In the following script, we eliminate such lines from our dataset. The result is saved in a character vector, called data_us_twitter_clean. Moreover, we save the result in a new text file, called en_us.twitter_clean.txt.

#Removing the empty and bad lines
data_us_twitter_clean <- data_us_twitter[-idx_not_twitter]
#Writing the result into a text file
fileConn<-file("en_us.twitter_clean.txt")
writeLines(data_us_twitter_clean, fileConn)
close(fileConn)

Now, the clean twitter dataset contains 2263919 lines/observations.

4 News

In this seciton, we follow the same tasks done on the Blogs and Twitter datasets, this time on the news dataset. In Sec. 4.1, we read the en_US.news.txt file, and do some preliminary analysis. Sec. 4.2 tokenizes the data in several levels. Moreover, we do some analysis on the tokens of the data. Sec. 4.3 extracts the profanity expressions from the data and does some preliminary analysis on them. Sec. 4.4 cleans up the data.

4.1 Loading

Let us first read the en_US.news.txt to get a summary of the data:

# Reading the US News data
data_us_news <- read_lines("Data/en_US/en_US.news.txt")
# Summary of the data
summary(data_us_news)

   Length     Class      Mode 
  1010242 character character

length_news <- sapply(data_us_news, nchar)
#maximum length 
max_length_news <- max(length_news)
max_length_news

[1] 11384

#minimum length
min_length_news <- min(length_news)
min_length_news

[1] 1

The news dataset includes 1010242 lines/observations, and
The number of characters in an observation ranges between 11384 and 1.

4.2 Tokens

In the following scripts, we get several kinds of tokens from the news data set.

4.2.1 All tokens

# all tokens including seperators
tokens_news <- tokens(data_us_news, remove_separators = FALSE)
num_tokens_news <- sapply(tokens_news, length)
#Maximum number of tokens in a line of news
max_num_tokens_news <- max(num_tokens_news)
max_num_tokens_news

[1] 4102

#Number of lines with maximum number of tokens
length(which(num_tokens_news == max_num_tokens_news))

[1] 1

#Minimum number of tokens in a line of news
min_num_tokens_news <- min(num_tokens_news)
min_num_tokens_news

[1] 1

#Number of lines with minimum number of tokens
length(which(num_tokens_news == min_num_tokens_news))

[1] 2540

The number of tokens in an observation/line in the news dataset ranges between 1 and 4102.
There is only 1 line with maximum number of tokens.
There are 2540 lines with a single token. This means that about 0.251% of the observations has only one token.

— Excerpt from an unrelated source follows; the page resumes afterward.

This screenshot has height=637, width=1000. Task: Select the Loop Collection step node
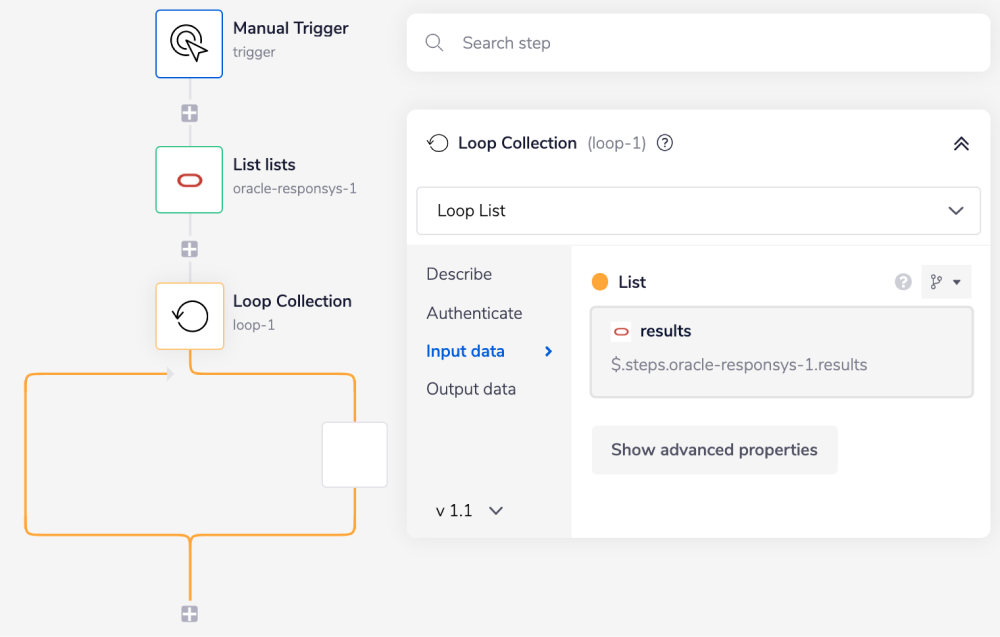point(189,316)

4.2.2 All tokens excluding seperators

# all tokens excluding seperators
tokens_wosep_news <- tokens(data_us_news, remove_separators = TRUE)
num_tokens_wosep_news <- sapply(tokens_wosep_news, length)
#Maximum number of tokens w/o seperations in a line of news
max_num_tokens_wosep_news <- max(num_tokens_wosep_news)
max_num_tokens_wosep_news

[1] 2733

#Number of lines with maximum number of tokens w/o seperators
length(which(num_tokens_wosep_news == max_num_tokens_wosep_news))

[1] 1

#Minimum number of tokens w/o seperations in a line of news
min_num_tokens_wosep_news <- min(num_tokens_wosep_news)
min_num_tokens_wosep_news

[1] 0

#Number of lines with minimum number of tokens w/o seperations
length(which(num_tokens_wosep_news == min_num_tokens_wosep_news))

[1] 1

Therefore, excluding the seperators,

The number of tokens in an observation/line of news ranges between 0 and 2733.
There is only 1 line with maximum number of tokens.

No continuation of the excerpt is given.